Ep. 24: Pissoirs and Public Urination in Paris
Vive Le Pee: Paris’s Battle Against Public Urination and the Beautiful Urinals That Fought Back
Ah, Paris. The City of Light. Romance. Ratatouille. And... rampant public urination.
Welcome back to Privy, the only podcast bold enough to tackle historical architecture and hygiene with equal enthusiasm—from the comfort of a toilet. This week, we’re diving into a bubbling French crisis from the 1800s: What do you do when people won’t stop peeing on your beautiful buildings?
You build urinals that double as art. Obviously.
Paris, 1800s: A Timeline of Revolution, Cholera, and Surprise Pee
After helping America with its whole “let’s not be British anymore” phase, France found itself broke, bitter, and building revolutions of its own. Enter Napoleon (yes, the ice cream). He shaped up the country before getting banished for overachieving.
Post-Napoleon, things devolved again:
10% of people held 80% of the wealth
Less than 1% were allowed to vote
The 25% wealthiest voters got two votes
Paris was a beautiful, pee-soaked mess
And in this glorious mess, urban workers—often poor and with no bathroom access—began to relieve themselves everywhere: streets, alleys, walls, works of art. You name it, someone peed on it.
Pee: A Public Problem with Private Odor
Here’s the thing about pee:
It dries weird
It smells worse over time
It actively destroys stonework
As France tried to prettify Paris, urine was literally eroding the architecture. Public peeing was technically illegal, but enforcement was nonexistent. And with no real bathroom access, the masses just kept sprinkling like rebellious fire hydrants.
Enter Claude Filibert Bartholot Count of... Everything
Claude Filibert Bartholot Count of Rambouteau (because apparently every 1800s Frenchman came with five names) decided enough was enough. Alongside modernizing sewage and gas lighting, he gave the people a place to pee—and made it stylish.

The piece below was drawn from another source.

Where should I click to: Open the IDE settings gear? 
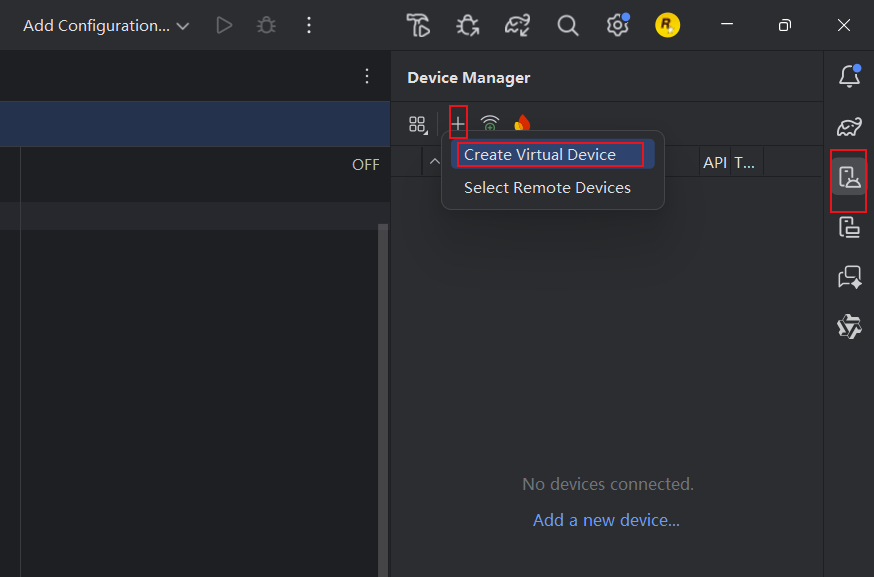(x=617, y=26)
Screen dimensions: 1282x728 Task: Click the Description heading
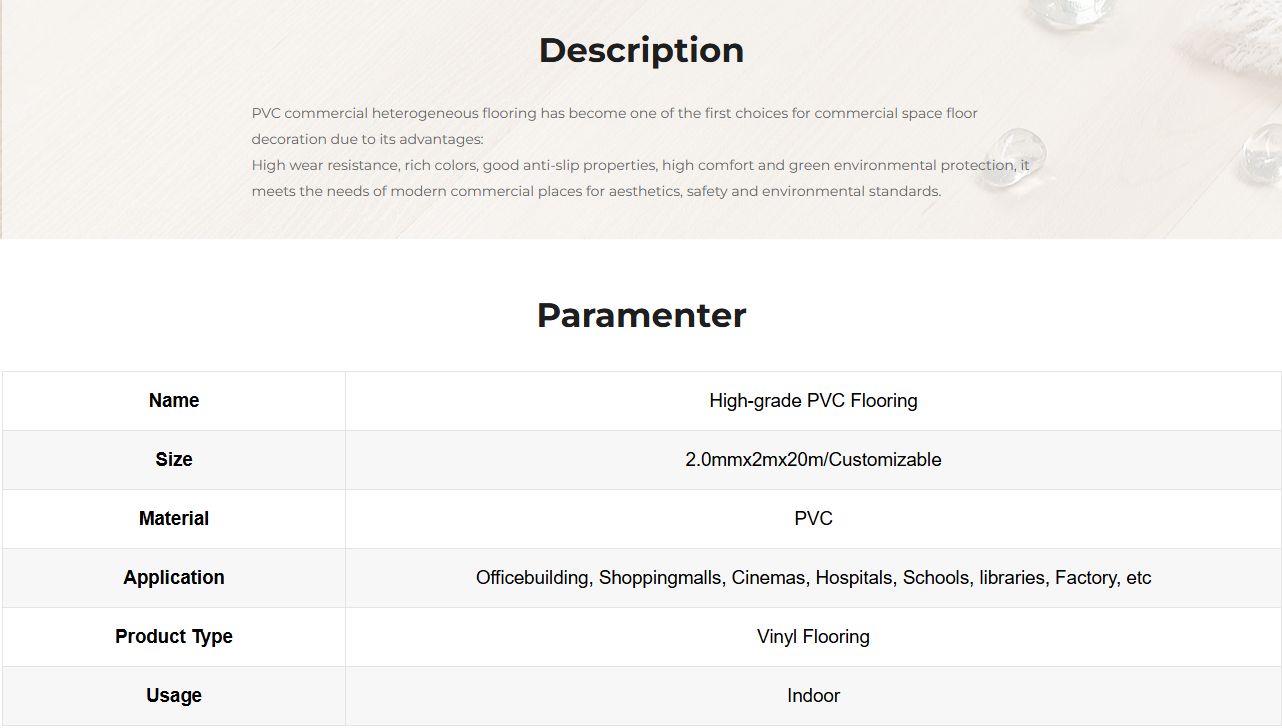point(641,50)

Thus were born the Vespasiens.
Named after the Roman emperor Vespasianus (who once taxed urine, because the Romans never did anything halfway), these were public urinals disguised as gorgeous gazebos. They were elegant. Ornamental. And absolutely covered in ads.
You know, for classy peeing.
The Pissoirs: A Marvel of Pee Engineering
Let’s talk architecture:
Looked like Morris columns or garden pagodas
Had privacy screens so you didn’t see Pierre’s peepee
Sometimes gas-lit so you could find them after a night out
Started as just a hole, but eventually added compartments and stalls
They were urinals for the people, elegant in both form and function. Romanticism wasn’t just about love—it was about peeing like an aristocrat while still being broke.
But Then Came the Downside
Vespasiens were amazing… until they weren’t.
By the 20th century:
Indoor plumbing improved
Vespasiens started to smell like the inside of a toddler’s Crocs
They were only designed for those who stand to pee, so… not very inclusive
People began using them for, ahem, other business
By the 2010s, only one Vespasien remained in Paris. The rest were replaced by sanicets, those sleek, futuristic, self-cleaning toilet pods of today. Efficient? Yes. Gorgeous wrought-iron latticework? No. Zero romance.
Bathrooms Should Be Beautiful
Hunter’s verdict? If you're going to make a public bathroom, make it art. The poor deserve nice things too. If we must relieve ourselves in public infrastructure, at least let it be a place that could double as a Paris Fashion Week venue.
Takeaways from the Toilet Timeline
Public bathrooms matter.
People will pee where they can.
Fancy urinals might not solve everything, but they sure are prettier than concrete slabs.
Make bathrooms inclusive. And maybe make them gorgeous while you’re at it.
And for the love of France, if you pee in public, don’t do it facing traffic.